Depuis deux ans déjà il était à Saint-Pétersbourg et la chronique malveillante fourmillait à son sujet d’anecdotes peu flatteuses pour notre universelle réputation de goût, de tact et de générosité.
Les salons de l’ambassade, cependant rarement ouverts, étaient remplis ce soir-là ; diplomates russes sanglés dans leurs redingotes brodées, ministres étrangers chamarrés d’ordres et de croix, officiers en grande tenue avec leurs hautes bottes vernies et leur écharpe brodée, tous ces uniformes scintillaient sous les feux des lampes électriques.
Presque seul en habit noir, Robert avait pu trouver dans un magasin une écharpe tricolore et l’avait arborée sur la blancheur du plastron ; déjà il s’était fait présenter à tout le personnel de l’ambassade et avait pu remarquer, sous le sourire stéréotypé de l’homme politique, que sa présence n’avait rien d’agréable pour l’ambassadeur, lorsque Maggy entra suivie de M. Dimoff.
La jeune fille portait une toilette blanche très simple en mousseline de soie, sans autre ornement qu’un tour de cou formé d’un seul rang de perles merveilleusement choisies, toutes semblables de forme et de grosseur.

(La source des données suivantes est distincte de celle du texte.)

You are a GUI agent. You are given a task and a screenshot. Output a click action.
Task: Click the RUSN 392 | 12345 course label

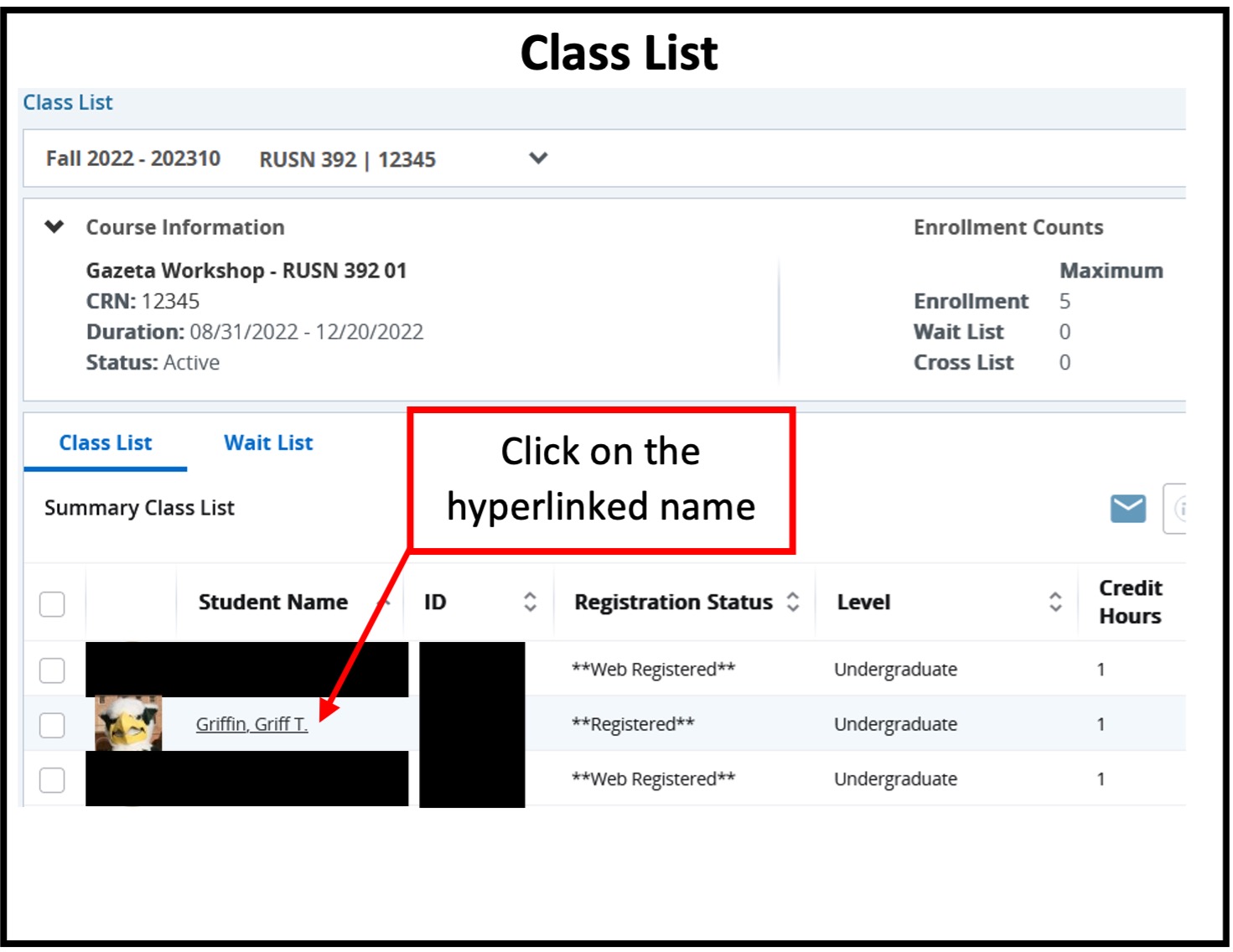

Pas une fleur, pas un bijou n’ornait son opulente chevelure blonde relevée très haut et simplement maintenue par un peigne d’écaille.
Derrière elle, M. Dimoff, dans l’uniforme brodé des conseillers du ministère des Finances, arborait, sur un plastron aux énormes boutons de diamant, la plaque rutilante du Christ de Portugal.
La jeune fille s’inclina en une gracieuse révérence devant l’ambassadrice fort empêchée de lui répondre et prit aussitôt le bras de Robert, qui s’était avancé avec empressement au-devant d’elle.
— Quel bonheur de vous retrouver ici, dit-elle ; je n’y connais personne, personne ne me connaît, et nous allons pouvoir causer presque aussi commodément qu’hier sous les lilas.